=== Section Start ===

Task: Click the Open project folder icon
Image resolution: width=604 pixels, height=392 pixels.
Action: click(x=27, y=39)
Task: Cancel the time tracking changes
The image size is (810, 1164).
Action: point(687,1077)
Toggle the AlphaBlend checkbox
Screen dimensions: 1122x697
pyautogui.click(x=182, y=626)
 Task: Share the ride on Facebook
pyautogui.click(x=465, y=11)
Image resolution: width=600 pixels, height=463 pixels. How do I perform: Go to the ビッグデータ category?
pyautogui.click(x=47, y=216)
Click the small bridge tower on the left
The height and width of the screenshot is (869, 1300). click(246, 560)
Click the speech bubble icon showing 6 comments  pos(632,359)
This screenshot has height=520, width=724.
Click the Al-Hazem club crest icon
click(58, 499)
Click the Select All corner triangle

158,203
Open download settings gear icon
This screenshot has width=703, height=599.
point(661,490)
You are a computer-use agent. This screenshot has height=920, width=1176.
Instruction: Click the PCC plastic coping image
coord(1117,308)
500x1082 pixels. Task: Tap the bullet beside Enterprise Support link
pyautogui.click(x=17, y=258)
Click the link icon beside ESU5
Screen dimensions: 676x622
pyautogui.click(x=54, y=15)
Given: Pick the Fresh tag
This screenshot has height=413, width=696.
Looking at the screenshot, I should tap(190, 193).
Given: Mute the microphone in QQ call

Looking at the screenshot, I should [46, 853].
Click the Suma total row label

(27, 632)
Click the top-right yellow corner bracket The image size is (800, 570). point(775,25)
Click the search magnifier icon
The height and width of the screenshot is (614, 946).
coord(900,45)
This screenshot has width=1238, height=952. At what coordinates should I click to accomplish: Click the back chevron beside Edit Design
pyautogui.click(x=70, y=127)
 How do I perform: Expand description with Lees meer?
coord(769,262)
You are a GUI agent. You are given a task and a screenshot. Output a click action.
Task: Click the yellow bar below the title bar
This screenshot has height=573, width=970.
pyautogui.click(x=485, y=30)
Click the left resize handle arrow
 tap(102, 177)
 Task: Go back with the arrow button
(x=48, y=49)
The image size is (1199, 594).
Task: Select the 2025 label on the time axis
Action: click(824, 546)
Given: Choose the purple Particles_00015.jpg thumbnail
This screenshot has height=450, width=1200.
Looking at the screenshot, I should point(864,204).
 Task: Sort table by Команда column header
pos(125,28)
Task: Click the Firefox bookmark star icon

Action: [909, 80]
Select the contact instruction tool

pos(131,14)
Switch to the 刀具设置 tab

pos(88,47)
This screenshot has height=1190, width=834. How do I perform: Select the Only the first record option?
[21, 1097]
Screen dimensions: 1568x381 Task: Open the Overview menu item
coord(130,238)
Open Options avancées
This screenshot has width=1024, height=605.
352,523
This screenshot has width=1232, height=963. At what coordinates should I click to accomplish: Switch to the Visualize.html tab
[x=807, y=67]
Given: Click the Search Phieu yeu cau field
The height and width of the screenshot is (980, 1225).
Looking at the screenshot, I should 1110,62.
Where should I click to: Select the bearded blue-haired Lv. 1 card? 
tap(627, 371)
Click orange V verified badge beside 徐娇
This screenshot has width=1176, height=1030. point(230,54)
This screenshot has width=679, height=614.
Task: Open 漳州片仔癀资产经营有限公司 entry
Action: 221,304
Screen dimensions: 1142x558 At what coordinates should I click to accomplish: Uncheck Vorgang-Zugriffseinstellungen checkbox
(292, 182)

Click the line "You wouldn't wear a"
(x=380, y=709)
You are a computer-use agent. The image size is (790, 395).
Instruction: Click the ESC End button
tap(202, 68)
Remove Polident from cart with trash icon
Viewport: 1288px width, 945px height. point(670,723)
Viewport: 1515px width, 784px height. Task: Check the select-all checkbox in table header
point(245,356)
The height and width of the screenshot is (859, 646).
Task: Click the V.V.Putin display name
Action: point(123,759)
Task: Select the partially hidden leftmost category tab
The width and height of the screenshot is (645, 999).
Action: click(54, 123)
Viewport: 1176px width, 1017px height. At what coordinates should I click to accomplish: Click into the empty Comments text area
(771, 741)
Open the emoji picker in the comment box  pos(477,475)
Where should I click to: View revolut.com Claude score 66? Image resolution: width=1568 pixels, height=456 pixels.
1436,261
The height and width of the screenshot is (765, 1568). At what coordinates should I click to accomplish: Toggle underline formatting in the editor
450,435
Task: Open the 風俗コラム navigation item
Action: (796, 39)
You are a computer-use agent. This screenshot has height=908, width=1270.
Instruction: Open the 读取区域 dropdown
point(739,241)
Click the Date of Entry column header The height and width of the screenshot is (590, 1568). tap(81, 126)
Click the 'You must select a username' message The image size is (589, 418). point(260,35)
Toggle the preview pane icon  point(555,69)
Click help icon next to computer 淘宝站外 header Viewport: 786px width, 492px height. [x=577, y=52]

=== Section End ===

= WHAT YOU HAVE TO DO =
The required reply is the count of lines in the entries above where the string "computer" appears, and nothing more.

= TASK ANSWER =
4